_INSTRUCTIONS FOR THE TASK_.
Return all the entries exactly, keeping pictures out.

[AVAILABLE DATA — start]

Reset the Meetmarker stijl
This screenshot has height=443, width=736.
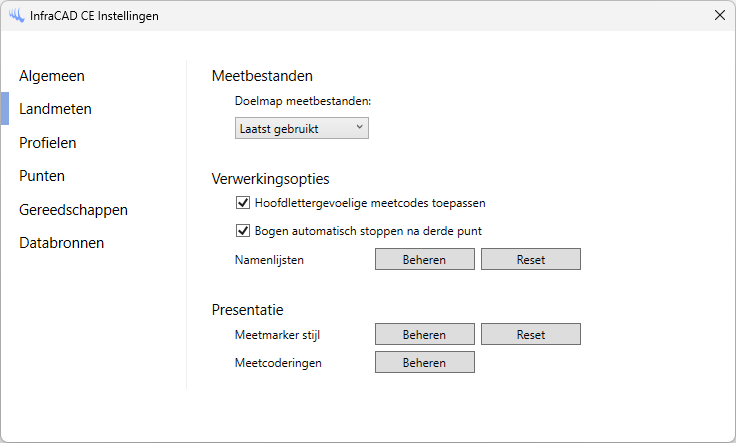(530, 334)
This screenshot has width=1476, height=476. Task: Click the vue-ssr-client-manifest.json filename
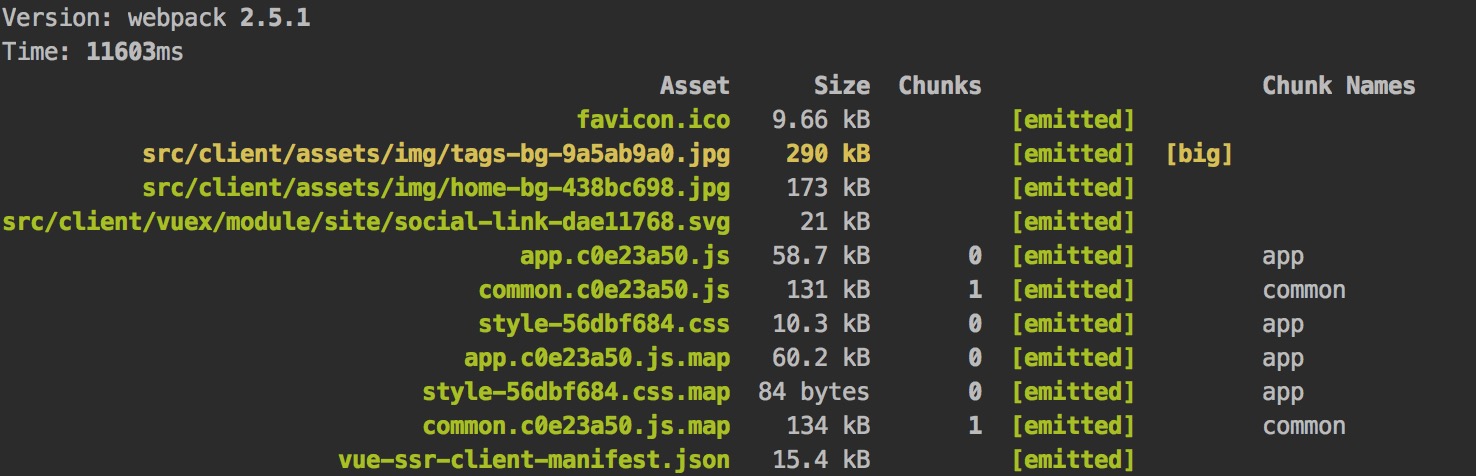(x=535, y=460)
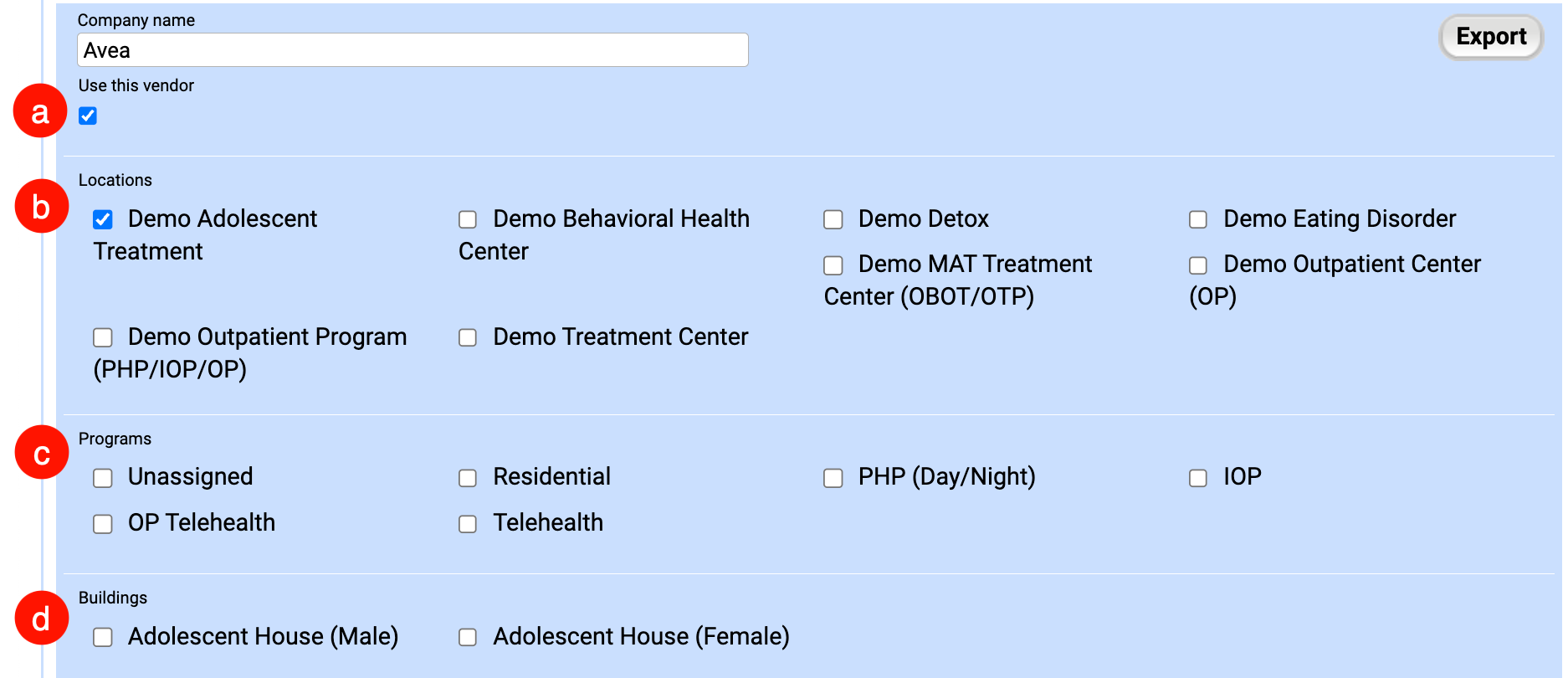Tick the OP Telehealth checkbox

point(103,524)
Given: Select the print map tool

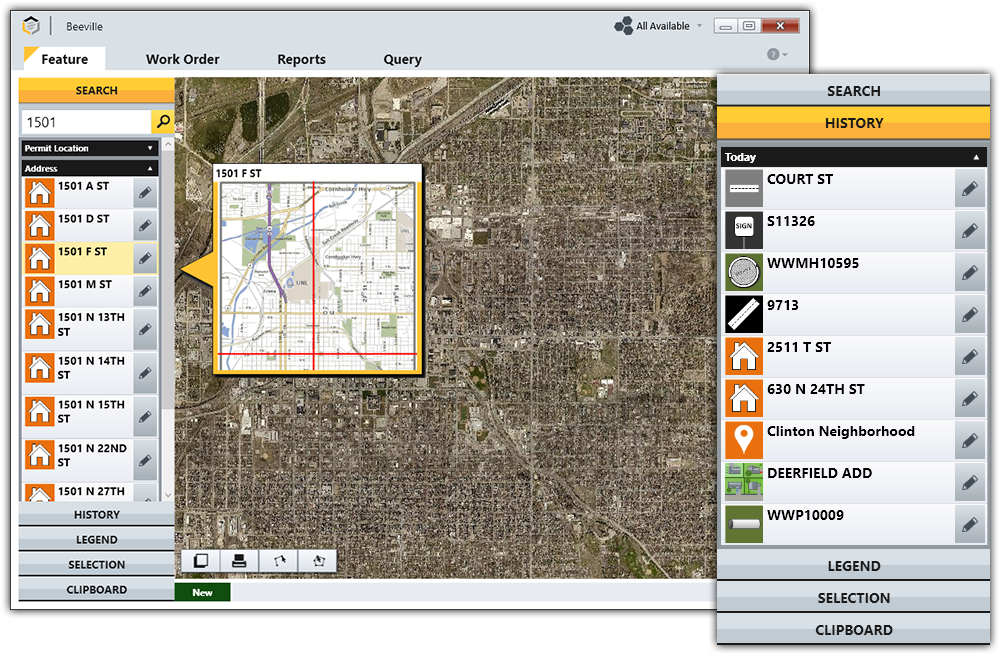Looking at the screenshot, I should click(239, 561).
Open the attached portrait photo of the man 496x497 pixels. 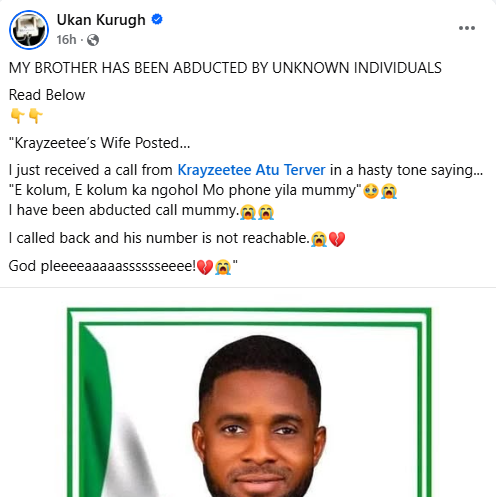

[AVAILABLE DATA — finish]

_WRITTEN REPLY_.
Reset the Meetmarker stijl
This screenshot has height=443, width=736.
(530, 334)
This screenshot has width=1476, height=476. Task: Click the vue-ssr-client-manifest.json filename
(x=535, y=460)
Tick the OP Telehealth checkbox

point(103,524)
Given: Select the print map tool

Looking at the screenshot, I should click(239, 561).
Open the attached portrait photo of the man 496x497 pixels. 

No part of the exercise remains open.